We hardly notice the mid-August holidaymakers and torrential rain as the 7 glides peacefully, the Bowers & Wilkins Diamond surround system delivering a precise and rich sound evenly around the cabin. It is so peaceful inside this executive saloon that we barely raise an eyebrow when, with a click of a button, the 7 drives itself on the straight highway.
Since it was first introduced in 1977, the 7 Series has helped introduce advanced technology to the marque, many of which have filtered down to the rest of the family, including BMW’s then pioneering iDrive in the 2001 E65.
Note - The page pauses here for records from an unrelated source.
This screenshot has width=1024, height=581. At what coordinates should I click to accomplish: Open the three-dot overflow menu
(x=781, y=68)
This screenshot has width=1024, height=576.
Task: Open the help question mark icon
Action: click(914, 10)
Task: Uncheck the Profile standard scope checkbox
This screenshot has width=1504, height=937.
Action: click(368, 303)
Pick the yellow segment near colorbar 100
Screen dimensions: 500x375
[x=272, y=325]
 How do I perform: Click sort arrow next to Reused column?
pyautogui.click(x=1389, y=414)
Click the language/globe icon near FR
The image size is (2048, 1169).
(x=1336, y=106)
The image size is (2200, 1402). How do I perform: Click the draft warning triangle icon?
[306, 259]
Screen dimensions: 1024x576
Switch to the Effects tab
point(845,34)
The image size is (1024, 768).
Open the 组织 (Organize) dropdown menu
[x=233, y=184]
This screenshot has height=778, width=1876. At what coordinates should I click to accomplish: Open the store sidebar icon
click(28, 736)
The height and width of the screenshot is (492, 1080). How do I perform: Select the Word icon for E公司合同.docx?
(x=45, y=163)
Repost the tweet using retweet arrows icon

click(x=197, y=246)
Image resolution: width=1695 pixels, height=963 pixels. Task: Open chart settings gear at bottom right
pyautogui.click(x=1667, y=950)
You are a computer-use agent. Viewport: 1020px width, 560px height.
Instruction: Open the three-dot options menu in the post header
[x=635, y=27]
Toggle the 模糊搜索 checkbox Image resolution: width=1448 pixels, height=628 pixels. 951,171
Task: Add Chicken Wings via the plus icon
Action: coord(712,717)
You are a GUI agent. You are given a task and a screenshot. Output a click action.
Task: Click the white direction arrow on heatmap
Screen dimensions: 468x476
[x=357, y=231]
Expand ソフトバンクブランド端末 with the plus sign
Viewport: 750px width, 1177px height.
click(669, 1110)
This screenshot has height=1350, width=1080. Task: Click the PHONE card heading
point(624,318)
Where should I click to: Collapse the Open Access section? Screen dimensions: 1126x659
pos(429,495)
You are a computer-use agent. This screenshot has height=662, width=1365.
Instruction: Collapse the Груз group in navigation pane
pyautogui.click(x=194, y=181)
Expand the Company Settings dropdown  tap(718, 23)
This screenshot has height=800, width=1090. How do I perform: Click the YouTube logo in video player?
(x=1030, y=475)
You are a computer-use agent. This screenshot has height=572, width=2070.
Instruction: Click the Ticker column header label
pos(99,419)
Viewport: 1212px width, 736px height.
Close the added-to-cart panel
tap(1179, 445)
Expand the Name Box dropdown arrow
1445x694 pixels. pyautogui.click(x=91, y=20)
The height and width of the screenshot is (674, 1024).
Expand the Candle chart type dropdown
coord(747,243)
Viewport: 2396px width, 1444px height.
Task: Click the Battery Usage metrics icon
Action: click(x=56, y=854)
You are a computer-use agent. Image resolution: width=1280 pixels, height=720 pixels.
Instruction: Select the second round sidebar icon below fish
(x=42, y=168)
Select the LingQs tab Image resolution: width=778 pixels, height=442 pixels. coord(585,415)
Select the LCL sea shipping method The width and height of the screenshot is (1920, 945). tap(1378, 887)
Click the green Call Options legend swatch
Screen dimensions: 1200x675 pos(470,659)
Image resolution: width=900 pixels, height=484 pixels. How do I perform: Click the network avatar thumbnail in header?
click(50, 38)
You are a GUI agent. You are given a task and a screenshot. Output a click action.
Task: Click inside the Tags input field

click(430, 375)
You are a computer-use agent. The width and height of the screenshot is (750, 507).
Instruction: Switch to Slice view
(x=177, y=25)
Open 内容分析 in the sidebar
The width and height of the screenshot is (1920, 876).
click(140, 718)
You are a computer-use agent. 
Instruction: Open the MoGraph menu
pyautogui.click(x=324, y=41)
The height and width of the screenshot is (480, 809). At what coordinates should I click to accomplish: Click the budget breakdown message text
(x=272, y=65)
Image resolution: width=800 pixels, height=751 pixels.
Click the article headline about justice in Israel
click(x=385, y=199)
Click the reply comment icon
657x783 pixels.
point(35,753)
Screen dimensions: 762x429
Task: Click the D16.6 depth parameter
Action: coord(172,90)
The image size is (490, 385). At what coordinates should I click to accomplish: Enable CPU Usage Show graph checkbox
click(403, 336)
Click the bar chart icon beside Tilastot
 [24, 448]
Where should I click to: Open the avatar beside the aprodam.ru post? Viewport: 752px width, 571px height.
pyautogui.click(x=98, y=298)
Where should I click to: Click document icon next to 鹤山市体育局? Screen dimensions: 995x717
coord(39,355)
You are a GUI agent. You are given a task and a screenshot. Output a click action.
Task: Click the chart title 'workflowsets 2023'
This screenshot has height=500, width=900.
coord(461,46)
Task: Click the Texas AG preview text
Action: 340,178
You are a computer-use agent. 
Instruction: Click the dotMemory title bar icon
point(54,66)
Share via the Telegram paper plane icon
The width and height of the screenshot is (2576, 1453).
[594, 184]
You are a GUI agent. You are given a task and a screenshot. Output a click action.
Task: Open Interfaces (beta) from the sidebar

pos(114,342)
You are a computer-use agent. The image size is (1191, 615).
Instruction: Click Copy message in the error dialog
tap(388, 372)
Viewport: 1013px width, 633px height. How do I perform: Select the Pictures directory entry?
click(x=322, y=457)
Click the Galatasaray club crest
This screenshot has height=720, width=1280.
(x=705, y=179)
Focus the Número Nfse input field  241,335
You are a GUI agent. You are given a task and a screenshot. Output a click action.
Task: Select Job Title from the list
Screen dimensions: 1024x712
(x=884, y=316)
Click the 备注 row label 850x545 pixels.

This latest model is the most technologically advanced production car BMW has delivered. Constructed using the marque’s new modular platform, tailored from the i electric sub-brand architecture, the combination of lightweight carbon-fibre and aluminium with durable steel has helped shed some 130kg in weight despite the car being taller and longer than its predecessor, for improved fuel economy and handling.
The new 7 is the first production car in the family to feature the very latest laserlights, as seen on the i8 electric hybrid supercar. The laser-based beam technology, with blue design accents to differentiate it from regular LED lights, illuminates the road 600m ahead, double that of conventional headlights.
The 7 can self-park too. All the driver need do is step out of the car and instruct the vehicle to move forward into, or reverse out of, a tight parking spot remotely using the car key. Park distance control technology and surround view sensors in and around the car monitor the procedure, and you can bring the vehicle to a controlled stop at any stage.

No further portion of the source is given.